Work instruction :: Having located "Image resolution: width=909" in the listing below, write out its line and every following line exactly, last line included, without the pictures.

Records provided ::
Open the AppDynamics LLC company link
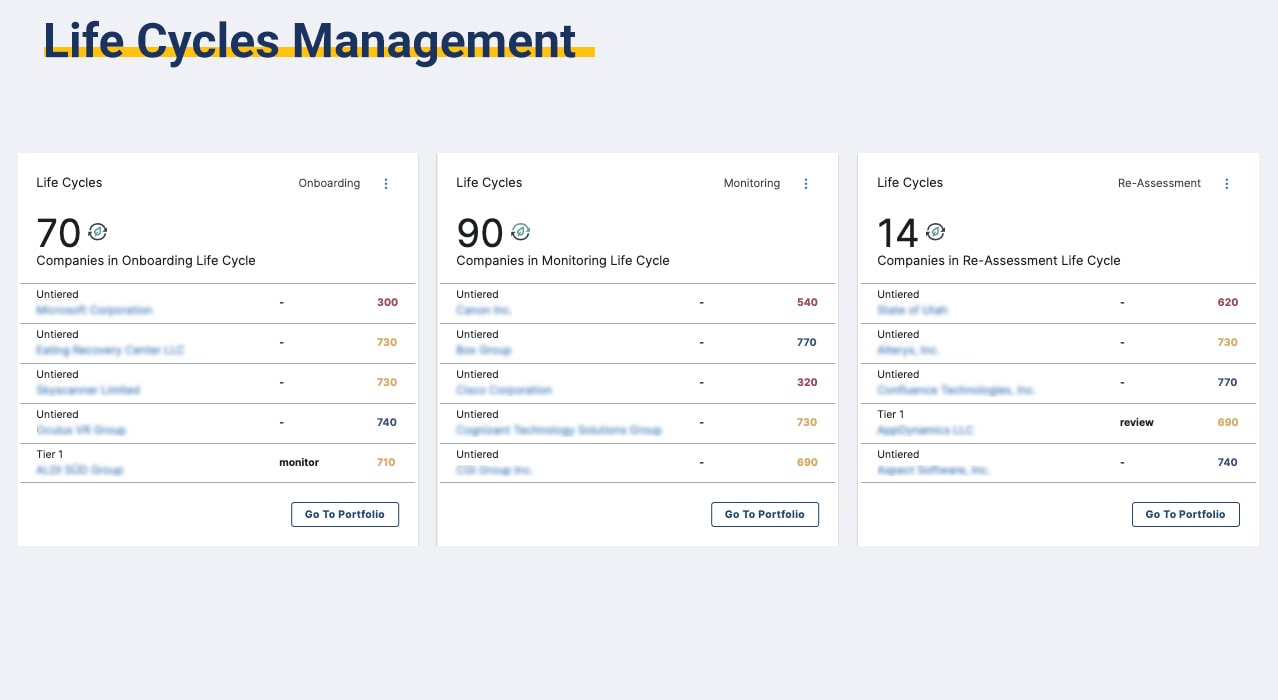1278x700 pixels. pyautogui.click(x=925, y=430)
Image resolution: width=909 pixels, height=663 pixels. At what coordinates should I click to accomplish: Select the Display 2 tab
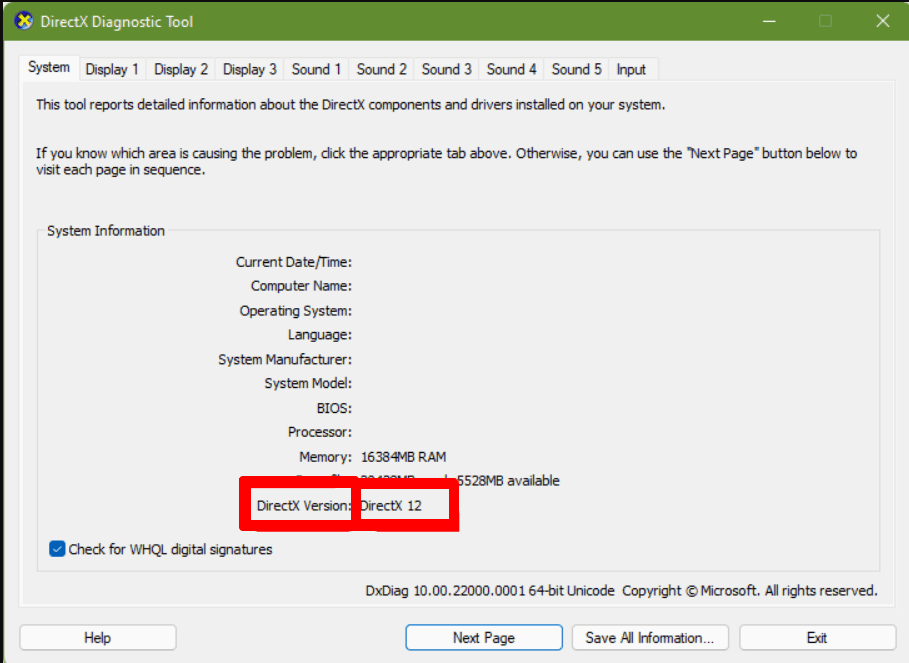click(181, 70)
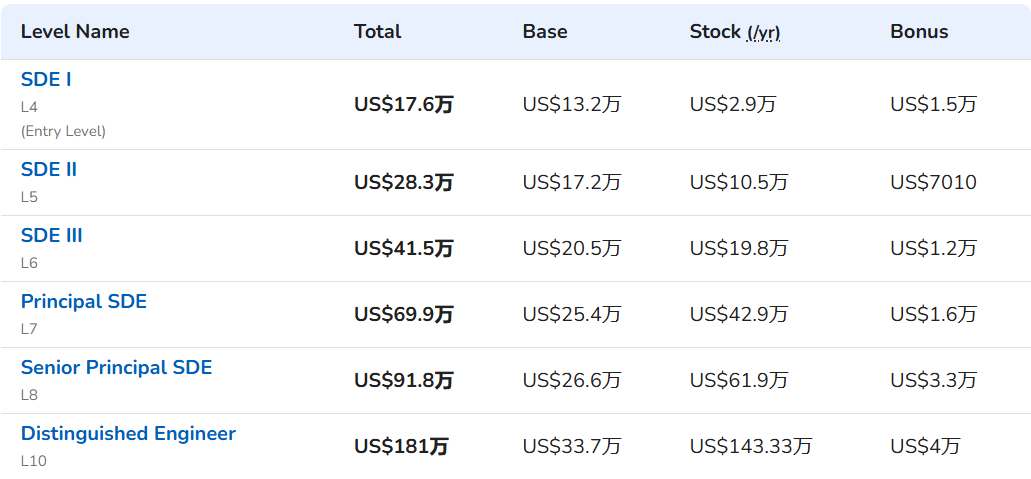The width and height of the screenshot is (1031, 479).
Task: Click the Level Name column header
Action: point(75,32)
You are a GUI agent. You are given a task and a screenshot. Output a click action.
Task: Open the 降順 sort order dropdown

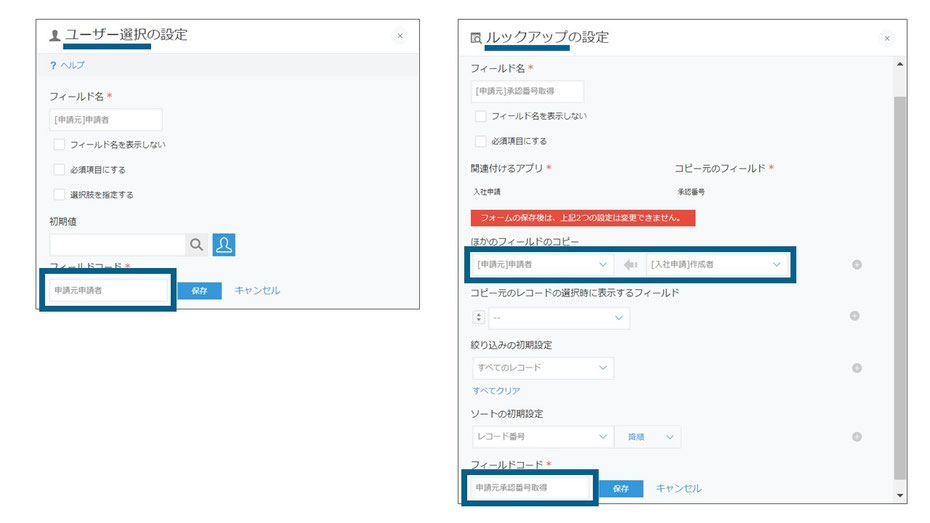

Problem solution ::
Image resolution: width=909 pixels, height=663 pixels. At what coordinates should I click to accomplish: Select the Display 2 tab
click(181, 70)
The width and height of the screenshot is (1031, 479).
Task: Click the Level Name column header
Action: point(75,32)
You are a GUI agent. You are given a task and a screenshot. Output a click action.
Task: Open the 降順 sort order dropdown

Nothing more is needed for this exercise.